*WRITTEN PROBLEM*: Pick out each line in the data below that contains the word "click", and copy those lines.

*DATA LINES*:
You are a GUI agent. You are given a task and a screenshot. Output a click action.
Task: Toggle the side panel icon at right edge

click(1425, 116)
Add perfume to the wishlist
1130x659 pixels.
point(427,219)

*OUTPUT FOR THIS TASK*:
You are a GUI agent. You are given a task and a screenshot. Output a click action.
click(1425, 116)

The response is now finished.